Aside from that iconic try against the Bulls most of Joynt’s flashier moments pre-date Super League. When he joined Saints from Oldham in 1992 he was an elusive back rower with good hands very much in the club’s tradition of the time. He would later feature at prop at international level where our sport’s whacky rules allowed him to turn out for all of England, Ireland and Great Britain at various times. Yet at Saints he stayed largely in the second row, skippering the side from 1997-2003 during which time he lifted two Challenge Cups and three Super League Grand Final trophies. He also led Saints to their memorable World Club Challenge victory over Brisbane Broncos in 2001.

Self-proclaimed rules experts remember him for an alleged voluntary tackle in the dying moments of the 2002 Grand Final. Again Bradford were the victims as James Lowes’ tears failed to persuade referee Russell Smith to award what would have been a kickable penalty as Joynt seemed to go to ground with nobody near him. Yet he then got up without attempting to play the ball first so perhaps Smith got it right. Either way it was in the paper the next day that Saints had won.

In all Joynt amassed 383 appearances for Saints and 29 more at international level.

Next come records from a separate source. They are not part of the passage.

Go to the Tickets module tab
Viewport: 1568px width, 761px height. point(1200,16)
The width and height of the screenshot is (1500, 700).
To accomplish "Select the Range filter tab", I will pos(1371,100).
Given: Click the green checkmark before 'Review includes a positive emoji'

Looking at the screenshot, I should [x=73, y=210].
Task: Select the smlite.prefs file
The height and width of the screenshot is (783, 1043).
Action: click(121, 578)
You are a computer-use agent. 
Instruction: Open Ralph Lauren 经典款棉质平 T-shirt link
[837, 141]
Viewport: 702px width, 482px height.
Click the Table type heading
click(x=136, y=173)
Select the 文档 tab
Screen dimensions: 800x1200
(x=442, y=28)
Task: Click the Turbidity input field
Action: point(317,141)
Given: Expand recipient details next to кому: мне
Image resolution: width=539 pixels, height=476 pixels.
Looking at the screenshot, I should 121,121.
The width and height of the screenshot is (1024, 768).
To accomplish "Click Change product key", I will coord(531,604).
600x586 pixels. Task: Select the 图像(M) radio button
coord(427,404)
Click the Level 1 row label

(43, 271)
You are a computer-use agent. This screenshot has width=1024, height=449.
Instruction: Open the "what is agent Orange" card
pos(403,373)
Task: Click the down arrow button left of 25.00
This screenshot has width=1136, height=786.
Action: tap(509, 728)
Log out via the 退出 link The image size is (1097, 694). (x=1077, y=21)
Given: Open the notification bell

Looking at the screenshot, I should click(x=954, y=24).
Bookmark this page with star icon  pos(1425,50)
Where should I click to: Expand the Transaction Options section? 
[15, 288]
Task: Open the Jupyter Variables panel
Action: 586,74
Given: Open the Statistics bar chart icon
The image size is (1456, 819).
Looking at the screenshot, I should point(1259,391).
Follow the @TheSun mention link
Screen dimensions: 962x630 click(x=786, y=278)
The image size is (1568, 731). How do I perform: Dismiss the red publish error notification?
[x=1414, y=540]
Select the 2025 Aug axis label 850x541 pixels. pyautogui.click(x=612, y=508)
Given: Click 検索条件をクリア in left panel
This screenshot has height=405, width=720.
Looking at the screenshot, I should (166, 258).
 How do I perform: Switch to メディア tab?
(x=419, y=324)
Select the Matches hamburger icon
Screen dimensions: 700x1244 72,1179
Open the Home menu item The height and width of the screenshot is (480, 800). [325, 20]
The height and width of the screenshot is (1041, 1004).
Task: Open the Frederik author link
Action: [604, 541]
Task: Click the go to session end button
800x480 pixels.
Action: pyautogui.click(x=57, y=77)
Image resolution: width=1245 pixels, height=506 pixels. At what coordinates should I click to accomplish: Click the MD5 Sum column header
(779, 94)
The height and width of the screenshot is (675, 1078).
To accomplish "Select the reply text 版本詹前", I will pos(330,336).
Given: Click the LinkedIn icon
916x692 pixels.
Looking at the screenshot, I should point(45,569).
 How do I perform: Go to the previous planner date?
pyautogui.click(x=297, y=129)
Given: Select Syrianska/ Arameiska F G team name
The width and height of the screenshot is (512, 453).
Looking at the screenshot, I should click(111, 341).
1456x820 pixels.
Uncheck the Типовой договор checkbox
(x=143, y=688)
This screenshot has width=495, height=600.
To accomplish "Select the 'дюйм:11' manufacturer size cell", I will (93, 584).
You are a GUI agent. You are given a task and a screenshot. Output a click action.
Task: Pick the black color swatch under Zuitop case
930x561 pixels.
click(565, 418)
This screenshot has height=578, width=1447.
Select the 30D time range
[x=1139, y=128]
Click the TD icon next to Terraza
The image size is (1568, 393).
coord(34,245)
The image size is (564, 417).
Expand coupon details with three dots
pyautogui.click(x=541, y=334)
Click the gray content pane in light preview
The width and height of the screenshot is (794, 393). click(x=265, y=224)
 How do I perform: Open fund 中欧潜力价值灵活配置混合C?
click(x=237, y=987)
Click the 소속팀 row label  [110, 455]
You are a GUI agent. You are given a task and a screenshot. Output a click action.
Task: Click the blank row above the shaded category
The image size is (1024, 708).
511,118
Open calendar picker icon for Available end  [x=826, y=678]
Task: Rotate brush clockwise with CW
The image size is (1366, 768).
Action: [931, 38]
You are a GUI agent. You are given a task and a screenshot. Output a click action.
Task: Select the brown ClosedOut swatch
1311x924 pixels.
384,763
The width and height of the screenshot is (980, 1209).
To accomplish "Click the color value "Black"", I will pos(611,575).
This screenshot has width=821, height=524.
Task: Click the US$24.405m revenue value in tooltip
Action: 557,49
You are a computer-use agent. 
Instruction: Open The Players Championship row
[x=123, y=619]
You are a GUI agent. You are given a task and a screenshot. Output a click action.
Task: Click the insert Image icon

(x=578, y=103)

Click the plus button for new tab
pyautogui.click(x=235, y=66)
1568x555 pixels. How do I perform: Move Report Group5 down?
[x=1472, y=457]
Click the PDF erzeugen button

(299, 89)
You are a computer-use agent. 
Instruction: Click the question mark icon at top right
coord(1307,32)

A decorated player of outstanding consistency and a worthy if under-stated member of this line-up.

Loose Forward - Paul Sculthorpe

Some say Paul Sculthorpe was the best rugby league player they have seen in the Super League era and one of the best ever. He had it all. Pace, strength, toughness, intelligence and a winning mentality. He arrived at Saints from Warrington in 1997 for a then world record fee for a forward of £375,000. Yet he was so much more than a forward, slotting in at stand-off if the need arose at both club and international level. He was named Man Of Steel in both 2001 and 2002, the first man in the history of the award to win it in consecutive seasons.

Scunthorpe’s roll of honours is impressive. He won three Grand Finals with Saints and a further four Challenge Cup finals, captaining the side in two of those. Yet injury deprived him of an even greater haul. Sculthorpe made 261 appearances for Saints in just over a decade at the club. That doesn’t compare with the figures posted by Wellens and Cunningham who had far greater longevity and more luck with injuries during their time. The mind boggles at what Sculthorpe might have achieved if he had stayed fit for the length of time that some of his illustrious colleagues managed.

Though he was one of the first names on the sheet at international level he was probably too often shunted into the stand-off role instead of playing in his favoured loose forward slot. This was due mainly to the lack of a natural stand-off that any Great Britain coach trusted but also as a way of accommodating both Sculthorpe and Andy Farrrell in the line-up. It never quite worked out despite the occasional victory over the Australians and the wait for a first Ashes series win since 1970 continues. Sculthorpe played 30 times for either England or Great Britain between 1996-2006.

In terms of all-around rugby league talents and attributes Sculthorpe has few equals and gets the nod ahead of Farrell and Kevin Sinfield, despite playing over 100 games fewer than the former and only just over half as many as the latter. He was that good.